I don't quite understand whats actually about all these build system and IDE's. However I'm not an experienced programmer but I don't know what anyone would add to this build script. It compiles and stuff works. Unfortunately I haven't found any tutorial on what build scripts do and should do.

Then to run the build.sh I use iTerm2. iTerm2 is like the default Terminal on OS X but with more Preferences.
For example I set iTerm2 to act like the Quake terminal which slides down from the top. So on pressing alt & space the terminal slides down and is also the active window. So I don't have to click and can directly type "sh build.sh" to compile the code. An improvement would probably be an editor that has a built in console like Casey's version of Emacs seems to have. But OS X's Emacs looks way different. And I haven't tried it yet. There is also Vim? Which is preinstalled on OS X as Emacs.

Yeah and thats quite it. I don't know yet how to setup Xcode to just act as a debugger. As it is now I had the experience that Xcode actually sees different contents in the .m/.h files then atom does. And I also don't know if you need a .xcodeproj and how this would affect the code.

Since I'm not too experienced I thought about creating a own debugger but this step now seems extremely complicated as you would have to do mostly everything in Assembly I guess.

Thats it. But if you don't know iTerm2, I can't recommend it enough. I discovered it today because I was searching for a way to dock the Terminal somehow to the Desktop. And now it fades in from the top triggered by key and stays docked at the top until you want it to be gone.
cmuratori
Quick aside: I would like to get 1935 building on the Mac sometime in the future...

And what does that mean?

Edited by Adrian on
It means Casey will want to run/ship his 1935 game on OSX.

Btw running just the clang to compile & create executable output file will create only a darwin executable. To create proper OSX app, you'll need to do a bit more stuff. OSX apps are actually folders with special structure and bunch of metadata like icons.
Here's more documentation on it: https://developer.apple.com/libra...es/Introduction/Introduction.html
They can be easily created by hand, Xcode is not mandatory for this.

iOS applications have exactly same app format.


Edited by Mārtiņš Možeiko on
Yes, it's the whole create-a-bundle situation that I was curious about. I remember shipping Granny on OSX way back in the 1999-2004 time period when OSX was just coming around, and I seem to remember writing an actual little utility that created the right files and hierarchy after the build was done... I would be interested to know what people are doing for that, if anyone is...

- Casey
I think the only new thing would be code signing, which is done with codesign
I'm far from an expert but I have played around with this stuff a bit.

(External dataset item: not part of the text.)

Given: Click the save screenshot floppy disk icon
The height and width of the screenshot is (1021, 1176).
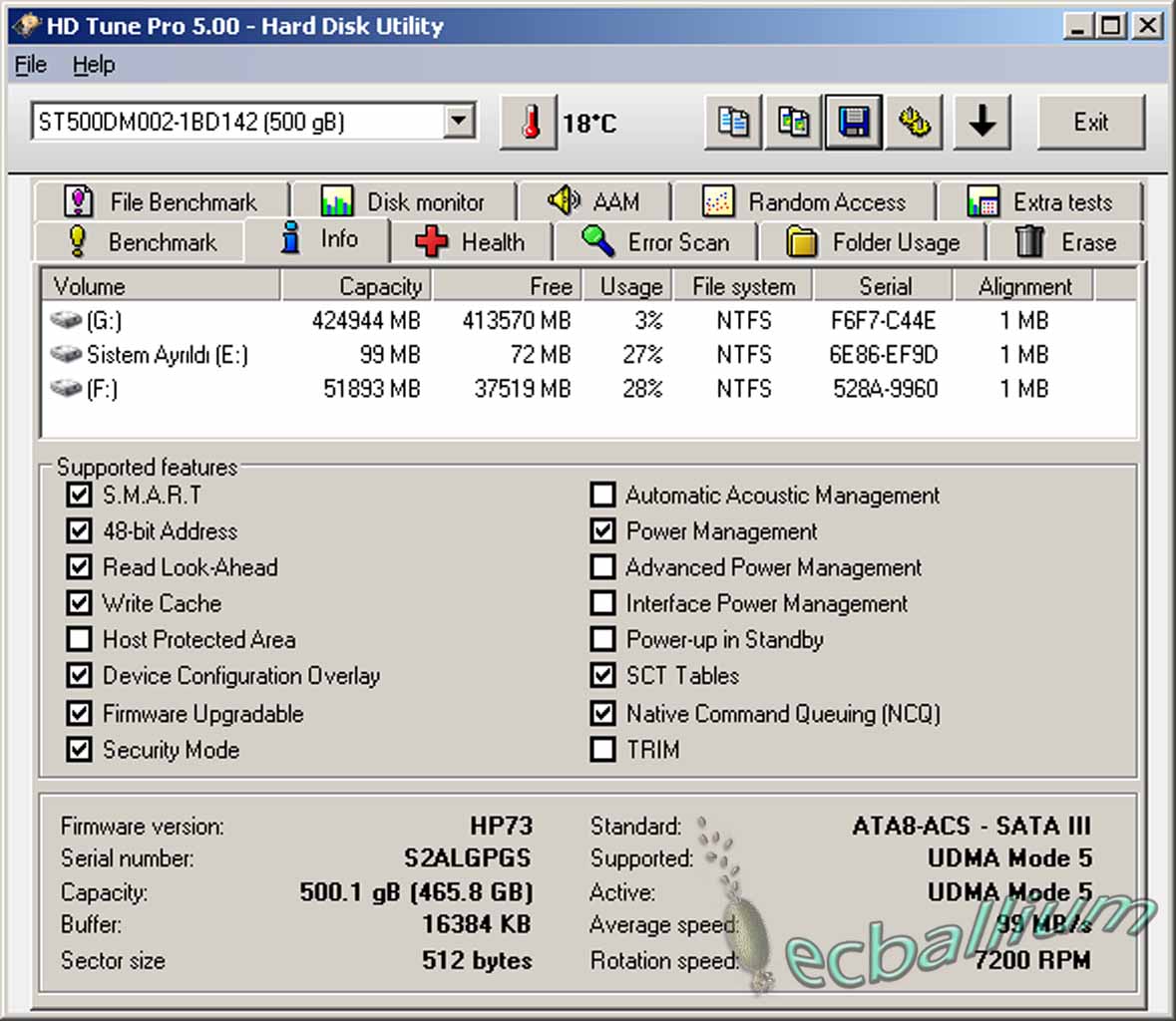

It's an understatement to say that Apple's developer tools aren't really designed with cross-platform development in mind.

There are basically two "minimal" ways to build a Mac App. One is to create an Xcode project and then just do all the building from the command line with the xcodebuild utility. This is a bit of a pain but it has the advantage that you can open the project up in Xcode when you do want to use some of Xcode's features.

This has disadvantages: it's not totally "minimal" and it is substantially slower than building a binary with just llvm. Plus anytime you add a file you need to add it to the project in Xcode, too. But it has advantages. It can sometimes be tricky to figure out what flag you actually want to pass to which part of the toolchain because the documentation really just refers to the gui settings in Xcode, so sometimes just doing things the way Apple wants you to saves time.

The other way is to just use a build script or make or whatever and build a binary with llvm.

You can build a bundle hierarchy in your build script with just mkdir. It works just fine in El Capitan. I've tried running a bundle that really just contains a binary in 'Contents/MacOS/' and it works, but I don't think it's actually supposed to work. You're supposed to have an Info.plist (just an xml file with some configuration information) and some other stuff. You definitely can just build that stuff up yourself if you want to. See https://developer.apple.com/libra..._ref/doc/uid/10000123i-CH101-SW19 (this is "Anatomy of an OS X Application Bundle" in Apple's developer docs in case that link breaks).

Another option is to build and run your debug builds with just a build script to speed development up, (you can invoke the binary from the command line without a surrounding app bundle and it will run) and use Xcode to make the bundle for your release. Obviously just running the executable will only work if you're not using any of the functions that require the app bundle structure to fetch resources or dynamic libraries

I use lldb from the command line sometimes because it's noticeably faster than using it through Xcode. At least with the last version I tried it with, Xcode will crash if you try to debug more than one process at once, so if you're working on anything multi-process you'll need to use the command line lldb.

Edited by honestb on
honestb
There are basically two "minimal" ways to build a Mac App. One is to create an Xcode project and then just do all the building from the command line with the xcodebuild utility. This is a bit of a pain but it has the advantage that you can open the project up in Xcode when you do want to use some of Xcode's features.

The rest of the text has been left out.